Dequervain’s Tenosynovitis (DQST) is a commonly occurring tendon injury in individuals performing repetitive rotation (pronation and supination) of the forearm, medial and lateral deviation of the wrist, and abduction/extension of the thumb (Journal of Occupational Rehabilitation, 2001 March). There is impaired gliding of two thumb muscles called the abductor pollicis longus (APL) and extensor pollicis brevis (EPB) tendons. These muscles are responsible for the stability, movement and force application of the thumb.
Interestingly, although this is a lesser known condition, it formed the most common cause of hand pain attending Chiropractors in the UK in 2013. There is gradual onset of pain and swelling at the base of the thumb. The Finkelstein test (making a fist with the thumb inside of it and deviating away from the thumb) is positive.
It is believed that biomechanical overloading causes the extensor retinaculum (sheath covering the tendons) to thicken in response to cumulative strain. It has been postulated that thickening of the tendon sheath and subsequent narrowing of the canal affects the normal gliding movement (J. Can. Chiropr. Assoc, 2012 Jun). As a result, individuals who use their thumbs in repetitive pinching, wringing, lifting, grasping, or extension activities of the hand become susceptible to progressive stenosis in this part of the wrist.
Thickening of the tendon sheath has been attributed to deposition of mucopolysaccharides, fatty infiltration, formation of new blood vessels and change in the structure of the fibrocartilage (metaplasia). This is similar to the changes seen in other tendinopathies. (Rheumatology, 2013). The mechanical impingement of the tendons results in pain, decreased efficiency during gripping, pulling and pushing activities.
The treatment focusses on eccentric strengthening of the thumb muscles, wrist flexors and extensors and the forearm pronators and supinators with addition of concentric components in the later stages.

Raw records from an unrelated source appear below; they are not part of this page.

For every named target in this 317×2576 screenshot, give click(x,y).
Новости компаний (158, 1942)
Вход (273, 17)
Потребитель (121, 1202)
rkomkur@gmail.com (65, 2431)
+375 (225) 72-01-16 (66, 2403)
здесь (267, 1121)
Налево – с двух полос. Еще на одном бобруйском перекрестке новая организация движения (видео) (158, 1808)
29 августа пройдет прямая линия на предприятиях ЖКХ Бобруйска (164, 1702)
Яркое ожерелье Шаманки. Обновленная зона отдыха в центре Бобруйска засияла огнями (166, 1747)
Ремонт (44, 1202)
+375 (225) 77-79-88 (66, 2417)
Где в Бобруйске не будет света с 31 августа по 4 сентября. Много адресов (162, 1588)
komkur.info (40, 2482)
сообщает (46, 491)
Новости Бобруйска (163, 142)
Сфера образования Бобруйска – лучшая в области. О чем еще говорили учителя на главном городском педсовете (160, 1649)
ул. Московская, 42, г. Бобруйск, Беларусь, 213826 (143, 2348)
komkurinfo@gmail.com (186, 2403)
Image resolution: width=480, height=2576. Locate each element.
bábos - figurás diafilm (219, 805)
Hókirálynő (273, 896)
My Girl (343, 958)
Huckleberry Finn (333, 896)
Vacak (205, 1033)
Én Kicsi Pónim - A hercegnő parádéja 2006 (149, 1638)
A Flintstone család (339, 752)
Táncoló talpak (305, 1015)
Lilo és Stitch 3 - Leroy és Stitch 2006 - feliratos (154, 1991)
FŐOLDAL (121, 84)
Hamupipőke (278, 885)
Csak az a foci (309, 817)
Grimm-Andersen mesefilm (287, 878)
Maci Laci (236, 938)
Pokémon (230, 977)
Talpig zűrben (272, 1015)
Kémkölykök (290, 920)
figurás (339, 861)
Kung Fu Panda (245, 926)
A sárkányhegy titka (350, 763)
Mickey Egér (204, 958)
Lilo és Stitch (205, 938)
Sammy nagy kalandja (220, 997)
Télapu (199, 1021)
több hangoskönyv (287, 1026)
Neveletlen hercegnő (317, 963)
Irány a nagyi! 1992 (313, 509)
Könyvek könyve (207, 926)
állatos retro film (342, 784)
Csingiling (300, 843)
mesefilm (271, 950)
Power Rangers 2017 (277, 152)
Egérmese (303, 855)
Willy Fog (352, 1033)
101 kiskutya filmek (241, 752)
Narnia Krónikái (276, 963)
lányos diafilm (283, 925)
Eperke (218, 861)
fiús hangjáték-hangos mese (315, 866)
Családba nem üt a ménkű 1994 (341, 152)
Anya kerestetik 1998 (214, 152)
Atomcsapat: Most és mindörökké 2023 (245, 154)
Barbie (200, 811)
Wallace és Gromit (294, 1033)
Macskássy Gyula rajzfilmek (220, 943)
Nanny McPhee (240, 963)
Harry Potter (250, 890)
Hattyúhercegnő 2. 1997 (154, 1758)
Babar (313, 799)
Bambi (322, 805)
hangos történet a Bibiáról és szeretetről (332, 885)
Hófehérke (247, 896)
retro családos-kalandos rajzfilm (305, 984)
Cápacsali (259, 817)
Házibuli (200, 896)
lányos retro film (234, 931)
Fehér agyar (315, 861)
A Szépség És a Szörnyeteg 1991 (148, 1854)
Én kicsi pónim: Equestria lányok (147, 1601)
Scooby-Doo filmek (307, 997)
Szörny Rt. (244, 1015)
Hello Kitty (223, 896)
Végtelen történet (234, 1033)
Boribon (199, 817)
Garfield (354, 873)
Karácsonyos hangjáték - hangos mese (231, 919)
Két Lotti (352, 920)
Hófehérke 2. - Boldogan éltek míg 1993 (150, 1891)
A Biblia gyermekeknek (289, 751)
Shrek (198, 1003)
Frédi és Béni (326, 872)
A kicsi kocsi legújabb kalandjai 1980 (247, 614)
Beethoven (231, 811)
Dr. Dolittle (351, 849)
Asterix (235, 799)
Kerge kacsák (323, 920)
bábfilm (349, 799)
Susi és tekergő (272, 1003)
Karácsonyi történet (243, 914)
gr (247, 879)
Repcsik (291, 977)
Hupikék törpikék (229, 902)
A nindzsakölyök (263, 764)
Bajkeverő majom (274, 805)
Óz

Arthritis of the Wrist & Hand
Osteoarthritis (degenerative arthritis) of the thumb is usually seen in writers and those who are typing repetitively for several years. Pain and stiffness in the thumb and poor grip are the presenting symptoms. A functional splint worn while doing daily activities has proven to be effective in reducing pain (J. Rehabil. Med. 2010 May). Also, patients with OA of the thumb benefitted hugely from mobilisation of the carpometacarpal joint and exercises (hand activities to improve pinch grip) (J. Orthop. Sports Phys Ther, 2013 Apr).
Rheumatoid Arthritis (inflammatory arthritis) affects the smaller joints of the hand, generally the knuckles and the joints in the middle of the fingers. Rheumatoid arthritis makes it difficult to perform simple tasks of daily living. The SARAH protocol was developed exclusively for these patients. This protocol has demonstrated that an individually tailored, progressive stretching and strengthening exercises of the hand improved hand function over a 12-month period. It can be used as an adjunct to medical management in these patients (BMJ Open, 2016). These patients also need adaptive devices and assistive devices to improve quality of life in later stages.
Wrist Pain Treatment
Physiotherapy treatment is very important to regain range of wrist motion and reduce pain. Treatments include acupuncture, therapeutic exercise, massage, and accessory techniques to improve joint mechanics.